» WHAT TO WORK ON: Reproduce each entry exactly as written.

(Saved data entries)
● ● ● ●

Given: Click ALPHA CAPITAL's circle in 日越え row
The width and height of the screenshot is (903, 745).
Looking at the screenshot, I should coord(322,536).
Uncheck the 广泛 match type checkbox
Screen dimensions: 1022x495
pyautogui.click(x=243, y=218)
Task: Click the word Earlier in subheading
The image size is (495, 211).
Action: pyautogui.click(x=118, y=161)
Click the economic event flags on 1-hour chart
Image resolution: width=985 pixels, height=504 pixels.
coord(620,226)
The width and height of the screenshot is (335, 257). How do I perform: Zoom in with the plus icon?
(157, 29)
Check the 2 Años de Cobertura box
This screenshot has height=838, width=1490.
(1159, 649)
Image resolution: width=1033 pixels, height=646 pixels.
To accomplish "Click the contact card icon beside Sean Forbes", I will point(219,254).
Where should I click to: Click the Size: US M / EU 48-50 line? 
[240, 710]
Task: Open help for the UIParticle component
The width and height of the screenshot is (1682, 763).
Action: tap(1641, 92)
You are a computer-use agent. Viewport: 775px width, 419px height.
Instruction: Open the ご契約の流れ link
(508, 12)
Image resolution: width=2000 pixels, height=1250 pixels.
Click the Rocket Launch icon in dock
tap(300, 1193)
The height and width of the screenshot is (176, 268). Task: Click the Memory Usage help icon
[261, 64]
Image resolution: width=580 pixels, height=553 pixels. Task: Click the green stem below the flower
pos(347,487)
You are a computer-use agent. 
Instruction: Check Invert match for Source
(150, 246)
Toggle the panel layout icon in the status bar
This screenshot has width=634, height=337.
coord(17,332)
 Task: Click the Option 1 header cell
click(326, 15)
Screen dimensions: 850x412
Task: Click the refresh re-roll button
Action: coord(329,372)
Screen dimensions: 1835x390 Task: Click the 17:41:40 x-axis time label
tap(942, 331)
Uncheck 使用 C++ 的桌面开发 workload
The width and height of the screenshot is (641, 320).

● ● ● ●

» RESPONSE BOX:
Given: Click ALPHA CAPITAL's circle in 日越え row
The width and height of the screenshot is (903, 745).
Looking at the screenshot, I should coord(322,536).
Uncheck the 广泛 match type checkbox
Screen dimensions: 1022x495
pyautogui.click(x=243, y=218)
Task: Click the word Earlier in subheading
The image size is (495, 211).
Action: pyautogui.click(x=118, y=161)
Click the economic event flags on 1-hour chart
Image resolution: width=985 pixels, height=504 pixels.
coord(620,226)
The width and height of the screenshot is (335, 257). How do I perform: Zoom in with the plus icon?
(157, 29)
Check the 2 Años de Cobertura box
This screenshot has height=838, width=1490.
(1159, 649)
Image resolution: width=1033 pixels, height=646 pixels.
To accomplish "Click the contact card icon beside Sean Forbes", I will point(219,254).
Where should I click to: Click the Size: US M / EU 48-50 line? 
[240, 710]
Task: Open help for the UIParticle component
The width and height of the screenshot is (1682, 763).
Action: tap(1641, 92)
You are a computer-use agent. Viewport: 775px width, 419px height.
Instruction: Open the ご契約の流れ link
(508, 12)
Image resolution: width=2000 pixels, height=1250 pixels.
Click the Rocket Launch icon in dock
tap(300, 1193)
The height and width of the screenshot is (176, 268). Task: Click the Memory Usage help icon
[261, 64]
Image resolution: width=580 pixels, height=553 pixels. Task: Click the green stem below the flower
pos(347,487)
You are a computer-use agent. 
Instruction: Check Invert match for Source
(150, 246)
Toggle the panel layout icon in the status bar
This screenshot has width=634, height=337.
coord(17,332)
 Task: Click the Option 1 header cell
click(326, 15)
Screen dimensions: 850x412
Task: Click the refresh re-roll button
Action: coord(329,372)
Screen dimensions: 1835x390 Task: Click the 17:41:40 x-axis time label
tap(942, 331)
Uncheck 使用 C++ 的桌面开发 workload
The width and height of the screenshot is (641, 320).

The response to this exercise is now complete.